Menjelang pembacaan putusan, Yaqut Cholil Qoumas menyatakan optimismenya bahwa kebenaran akan terungkap melalui proses hukum. “Saya meyakini dengan peradilan yang sangat objektif yang saya yakini berjalan dengan adil ini, kebenaran akan menemukan jalannya di mana pun dan kapan pun,” kata Yaqut.

Ia juga menilai proses praperadilan ini sebagai momentum penting untuk menunjukkan kehadiran keadilan di Indonesia. “Ini saya kira menjadi kesempatan baik bagi negara ini pada umumnya dan seluruh warga masyarakat bahwa kebenaran itu ada di negara yang kita cintai, keadilan itu ada di negara yang kita cintai,” tambahnya.

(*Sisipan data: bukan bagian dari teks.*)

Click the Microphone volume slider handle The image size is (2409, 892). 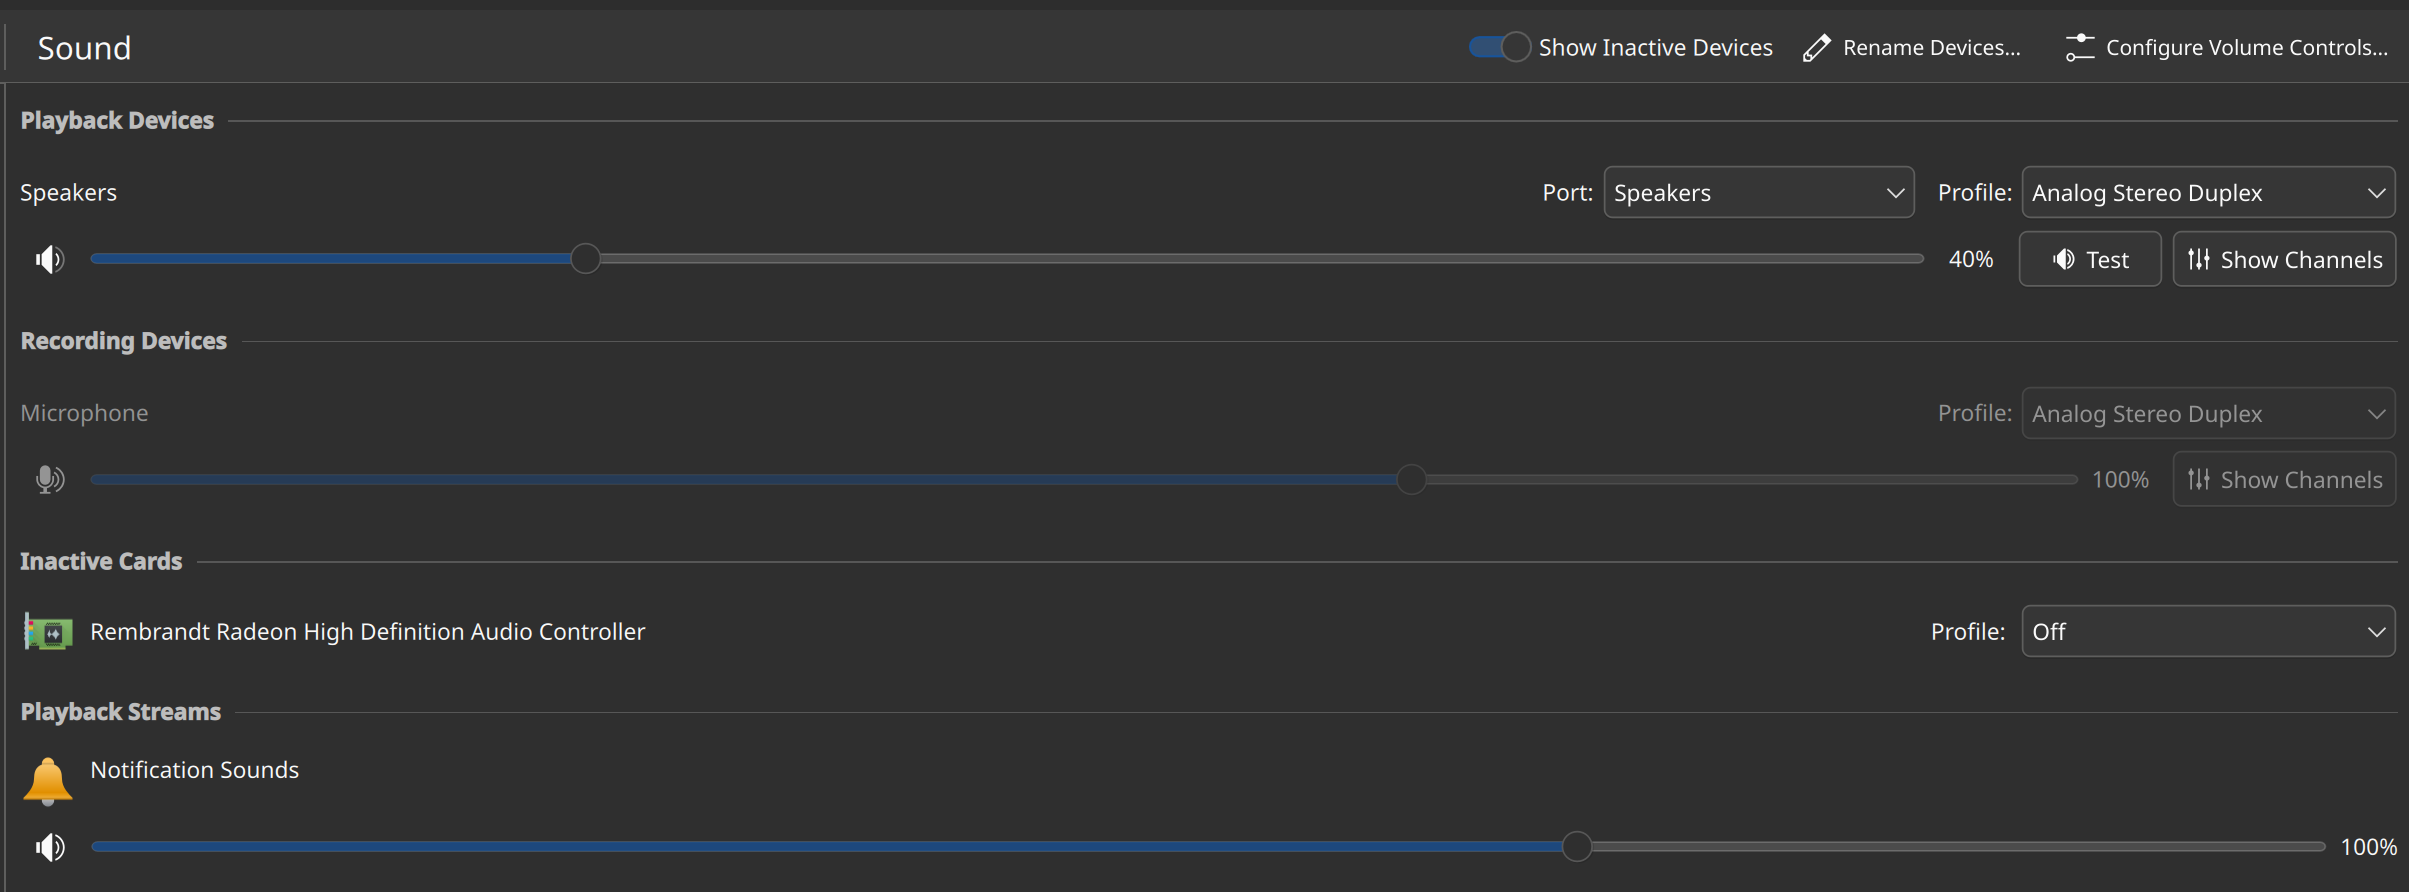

Apresiasi Terhadap Proses Sidang

Yaqut Cholil Qoumas turut menyampaikan apresiasinya kepada hakim tunggal Sulistyo Muhamad yang memimpin jalannya sidang praperadilan. Ia menilai hakim telah mengarahkan proses persidangan secara tegas sehingga berjalan dengan baik dan lancar. “Nah, hakim tunggal saya kira memimpin proses praperadilan dengan tegas sehingga semua bisa berjalan baik dan lancar. Hari ini juga kita saksikan semua berjalan dengan baik,” ujarnya.

Advertisement

Yaqut juga menegaskan telah mengikuti seluruh rangkaian proses praperadilan sejak awal, baik dengan kehadiran langsung di persidangan maupun secara daring. “Saya mengikuti proses praperadilan ini dari awal. Meskipun pertama hadir secara pribadi, kemudian saya ikuti secara online berikutnya,” jelasnya.

Kesepahaman Saksi Ahli

Dalam kesempatan yang sama, Yaqut mengungkapkan rasa syukurnya atas adanya kesepahaman antara para saksi ahli yang dihadirkan oleh pihak pemohon maupun termohon. “Saya sangat bersyukur karena ada kesepahaman, tafahum antara saksi ahli termohon maupun saksi ahli pemohon di beberapa hal,” kata dia.

Menurut Yaqut, salah satu poin krusial yang disepakati para ahli adalah terkait mekanisme penetapan tersangka dalam perkara korupsi. “Terutama yang paling penting adalah bahwa para saksi, baik dari pemohon maupun termohon, memiliki kesepahaman bahwa penetapan tersangka itu harus melalui proses atau tidak ada kerugian negaranya terlebih dahulu,” pungkasnya.

Informasi mengenai jadwal dan jalannya sidang praperadilan ini disampaikan melalui pernyataan resmi dari Pengadilan Negeri Jakarta Selatan dan keterangan Yaqut Cholil Qoumas yang dirilis pada Rabu, 11 Maret 2026.